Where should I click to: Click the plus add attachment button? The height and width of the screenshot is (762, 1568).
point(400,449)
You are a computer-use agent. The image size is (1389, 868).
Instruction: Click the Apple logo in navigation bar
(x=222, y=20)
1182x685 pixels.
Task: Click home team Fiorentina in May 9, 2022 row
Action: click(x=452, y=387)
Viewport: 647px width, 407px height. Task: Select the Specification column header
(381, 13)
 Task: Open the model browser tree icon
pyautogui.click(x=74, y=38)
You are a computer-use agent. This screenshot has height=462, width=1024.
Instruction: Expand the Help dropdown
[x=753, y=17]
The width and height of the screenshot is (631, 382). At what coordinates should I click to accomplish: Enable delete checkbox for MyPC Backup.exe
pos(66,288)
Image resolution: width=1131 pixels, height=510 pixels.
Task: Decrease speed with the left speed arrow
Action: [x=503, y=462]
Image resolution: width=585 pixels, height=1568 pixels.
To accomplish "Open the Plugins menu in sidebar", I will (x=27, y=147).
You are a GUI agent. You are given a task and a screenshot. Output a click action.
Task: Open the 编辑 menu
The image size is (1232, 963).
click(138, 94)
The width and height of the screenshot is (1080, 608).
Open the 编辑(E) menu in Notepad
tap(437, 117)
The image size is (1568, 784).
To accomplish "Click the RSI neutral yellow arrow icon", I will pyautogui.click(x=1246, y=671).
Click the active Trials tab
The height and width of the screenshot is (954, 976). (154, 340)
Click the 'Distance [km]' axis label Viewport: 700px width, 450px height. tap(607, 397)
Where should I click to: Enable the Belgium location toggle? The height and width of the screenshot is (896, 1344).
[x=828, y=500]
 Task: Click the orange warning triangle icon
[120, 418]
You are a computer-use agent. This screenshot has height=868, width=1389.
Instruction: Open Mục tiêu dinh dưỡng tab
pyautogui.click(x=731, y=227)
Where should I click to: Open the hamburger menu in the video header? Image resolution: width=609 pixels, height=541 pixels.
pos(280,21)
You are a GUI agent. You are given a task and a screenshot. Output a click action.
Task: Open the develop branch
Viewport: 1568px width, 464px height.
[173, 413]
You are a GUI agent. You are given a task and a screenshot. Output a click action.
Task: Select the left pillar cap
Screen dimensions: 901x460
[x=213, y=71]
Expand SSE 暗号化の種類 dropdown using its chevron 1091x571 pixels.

┄┄┄┄┄┄┄┄┄┄┄┄┄┄┄┄┄┄┄┄

GOAL OF THE EXERCISE:
Wherever a line of the records above contains the string "computer", copy that line out.

YOUR RESPONSE:
You are a computer-use agent. The image size is (1389, 868).
You are a computer-use agent. This screenshot has height=462, width=1024.
You are a computer-use agent. This screenshot has height=868, width=1389.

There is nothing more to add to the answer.